Boiling the yeast starter wort
Cooling down the wort, so you can add the yeast.
After cooling to 80 degrees, add the yeast.

Once the yeast is in the cooled down sugary liquid (wort), use your airlock on the vessel and give it a good shake.

This gets some oxygen into the liquid, which the yeast need to convert the sugars to alcohol and CO2. Place this apparatus into a dark cabinet. When you think of it over the course of the next day, when you walk by, take the vessel out and swish it around in there, breaking up the yeast cake in the bottom.

After a day of growing, showing the yeast cake at the bottom.
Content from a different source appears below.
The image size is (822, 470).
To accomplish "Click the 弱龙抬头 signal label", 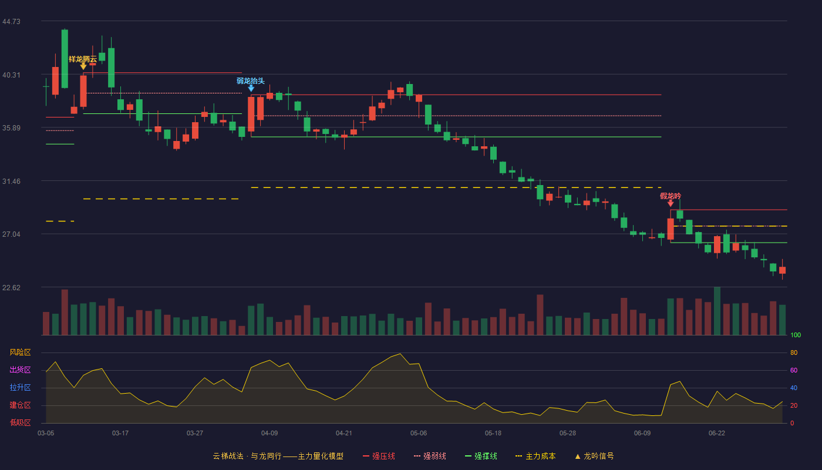I will pyautogui.click(x=251, y=80).
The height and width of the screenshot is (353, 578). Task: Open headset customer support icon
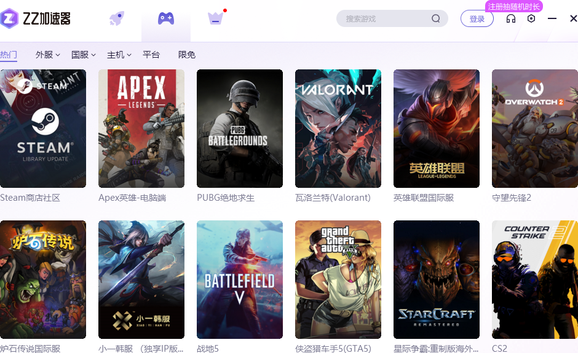pyautogui.click(x=510, y=18)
Try to get some air mixed in, which will take any available oxygen and mix it in (not much after fermentation starts, really) and give the liquid a chance to release CO2. What you’re trying to do in this case is that you’re trying to grow the yeast to a higher total count for tomorrow’s brew. Since this brew is only going to be approximately 5.5% ABV, I only need to let the yeast grow a day. If I were making a larger ABV beer, I would give it two/three days, and possibly make more fresh wort in a bigger container and then put the newly grown yeast into that to make even more yeast.
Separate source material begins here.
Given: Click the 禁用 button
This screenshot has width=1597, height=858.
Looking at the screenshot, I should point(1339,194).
So we’ve got our yeast. It seems like a lot of work prior to the actual brew, and like I said before, it can be as simple as getting your yeast and pitching it when you’ve cooled down your actual brew, straight from the package. I just choose to grow more of it prior to doing that.
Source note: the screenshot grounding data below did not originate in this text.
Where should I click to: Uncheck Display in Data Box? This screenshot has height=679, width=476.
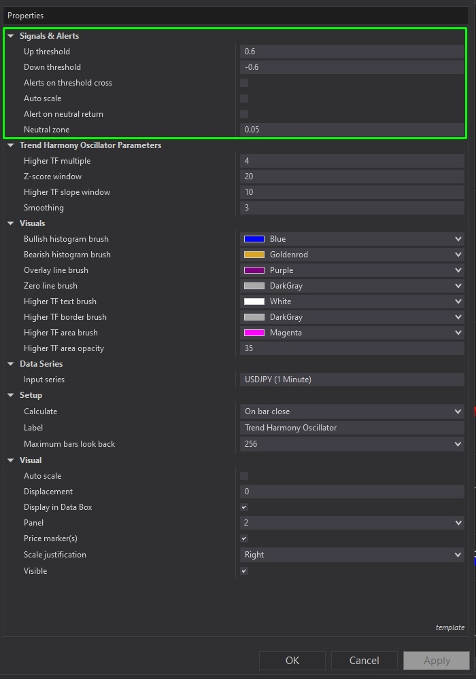[x=244, y=507]
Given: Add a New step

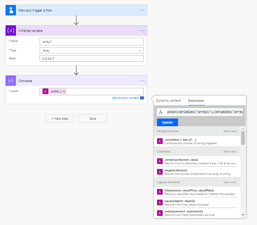Looking at the screenshot, I should point(60,119).
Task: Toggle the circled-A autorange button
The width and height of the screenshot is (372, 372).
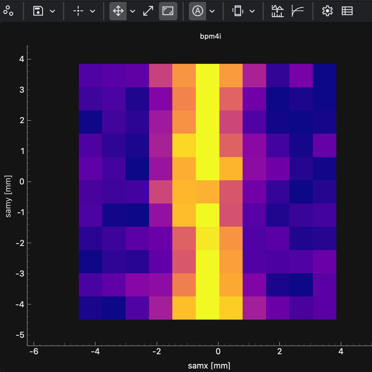Action: 197,11
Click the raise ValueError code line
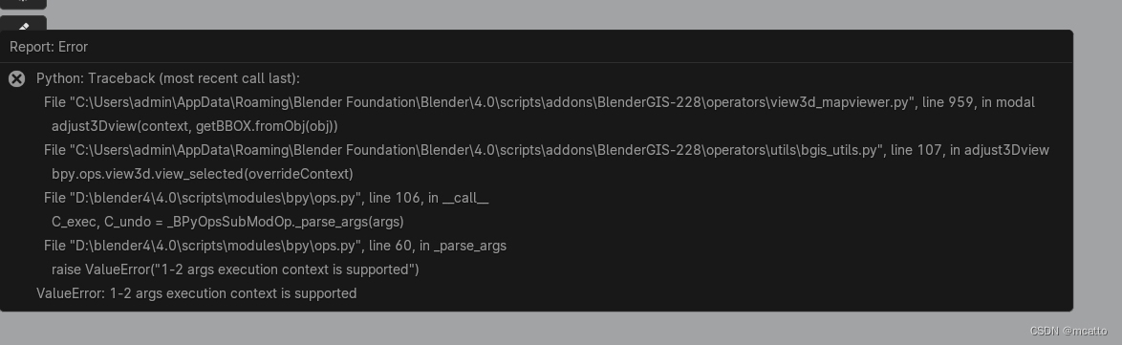 [235, 270]
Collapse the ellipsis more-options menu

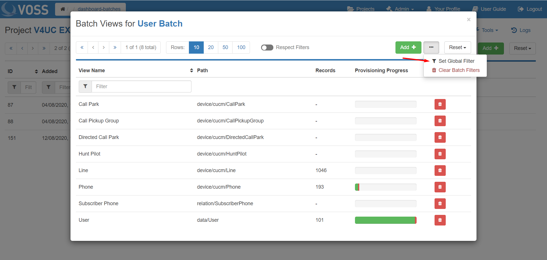[x=431, y=47]
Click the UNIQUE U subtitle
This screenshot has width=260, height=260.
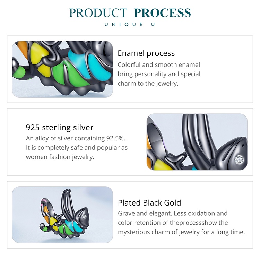(130, 24)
In terms of the actual brew, here’s what I did, according to a mini-mash type procedure. Using my pot (which is 10 gallons in capacity), I filled up 7 gallons of water. I’m making a 5 gallon batch, but you have to account for a pot boiling for an hour and losing water to the atmosphere. If you were doing this on the stove top, you would fill up your 3-4 gallon stockpot with probably 2.5 gallons of water and then start to heat. My set-up uses an outdoor propane burner (read: turkey fryer burner) for the heat source.

The outdoor brew set up.

Heat the water with your method to 155 degrees Fahrenheit. Without getting into the actual science (there are various complete books written on the subject), what you would initially need to know is that between the temperatures of 145-155F, this is where the magic of nature happens. This is called “mashing”. As the barley is “malted” at this point, what has been allowed to happen is that the barley grains have been allowed to sprout and grow so slightly, changing the makeup of the barley grain. It so happens that the grains contain enzymes that are activated (alpha- and beta-amylase to be specific) once the growth of the grain has started, and without knowing too much science, this is what early man stumbled upon. These enzymes are what is responsible for breaking down the more complex sugars in the barley (or wheat), so that the yeast can then chew threw them and make the alcohol we’re after. Now before you wrinkle your face up at some evil sounding chemical like alpha- and beta-amylase, please note that amylase is found in human saliva and is one of the reasons you chew corn when making chicha (look this up). So these different enzymes become highly active in this temperature range, and each targets certain types of more complex sugars. So with the mini-mash method, I take a few pounds of milled/crushed barley and put it in a nylon brewing sack and tie the top. I plop this in the pot when the water hits 155 and put the top on.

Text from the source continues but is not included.